Russia’s current account, which measures the difference between all monetary inflows and outflows through transfers, trade, and investments, totaled $227.4 billion in 2018, an increase of 86% from 2021.
Following the imposition of broad sanctions by the West against Moscow for its invasion of Ukraine, Russian imports fell precipitously last year along with a flight of Western companies.
However, the Kremlin has tried to offset the loss of cash from its oil and gas exports to Europe by shifting its focus to China, India, and other Asian countries.
According to data from Chinese customs, trade between China and Russia reached a record high of $190 billion last year.
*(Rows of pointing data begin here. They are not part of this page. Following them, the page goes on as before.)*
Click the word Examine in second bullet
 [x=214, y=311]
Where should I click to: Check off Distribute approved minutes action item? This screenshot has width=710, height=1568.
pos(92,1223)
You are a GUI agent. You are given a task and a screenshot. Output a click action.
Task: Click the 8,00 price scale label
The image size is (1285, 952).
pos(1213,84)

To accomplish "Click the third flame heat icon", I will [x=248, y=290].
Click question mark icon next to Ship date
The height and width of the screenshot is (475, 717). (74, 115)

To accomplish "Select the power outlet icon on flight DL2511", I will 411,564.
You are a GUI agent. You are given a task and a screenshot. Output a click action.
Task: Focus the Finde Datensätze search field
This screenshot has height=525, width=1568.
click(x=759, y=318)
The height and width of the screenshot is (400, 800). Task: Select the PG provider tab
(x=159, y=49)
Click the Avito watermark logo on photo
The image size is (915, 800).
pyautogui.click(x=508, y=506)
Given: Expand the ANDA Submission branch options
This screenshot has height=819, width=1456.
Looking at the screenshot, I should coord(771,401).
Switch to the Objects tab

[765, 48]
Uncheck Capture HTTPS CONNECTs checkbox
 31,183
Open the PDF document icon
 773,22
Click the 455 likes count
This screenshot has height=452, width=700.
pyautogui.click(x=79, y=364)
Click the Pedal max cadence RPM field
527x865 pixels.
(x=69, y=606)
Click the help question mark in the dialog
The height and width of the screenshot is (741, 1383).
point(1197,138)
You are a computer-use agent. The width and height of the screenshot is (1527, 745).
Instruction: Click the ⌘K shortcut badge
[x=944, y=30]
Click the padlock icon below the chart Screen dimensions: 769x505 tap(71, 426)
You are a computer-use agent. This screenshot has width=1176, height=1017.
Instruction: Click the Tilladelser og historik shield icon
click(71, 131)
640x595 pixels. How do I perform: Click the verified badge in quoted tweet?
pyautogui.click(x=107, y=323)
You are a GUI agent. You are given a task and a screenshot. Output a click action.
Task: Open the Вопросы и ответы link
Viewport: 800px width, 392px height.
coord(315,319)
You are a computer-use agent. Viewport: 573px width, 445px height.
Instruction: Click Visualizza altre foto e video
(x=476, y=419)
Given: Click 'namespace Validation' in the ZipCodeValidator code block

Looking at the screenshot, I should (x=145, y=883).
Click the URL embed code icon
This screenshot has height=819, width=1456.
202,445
Moscow’s trade balance, which measures the difference between total exports and imports, increased to $282.3 billion in 2022 from $170.1 billion the year before while imports decreased.
While imports gradually increased in the second half of the year, according to the central bank, stronger commodity prices throughout 2022 contributed to a rise in the current account.
The complete implementation of Western and Japanese oil sanctions is expected to put a new strain on Russia’s export earnings in 2023.
Beginning on February 5, the Group of Seven major economies will extend their oil embargo to cover Russian oil products as well as crude.
According to analysts, this could cause Russia’s oil production to drop by up to 1 million barrels per day (bpd) in the first quarter of 2023.
According to a senior Russian source, an official prediction predicts a substantial decline in Russia’s oil product production this year, from 272 million tonnes to 230 million.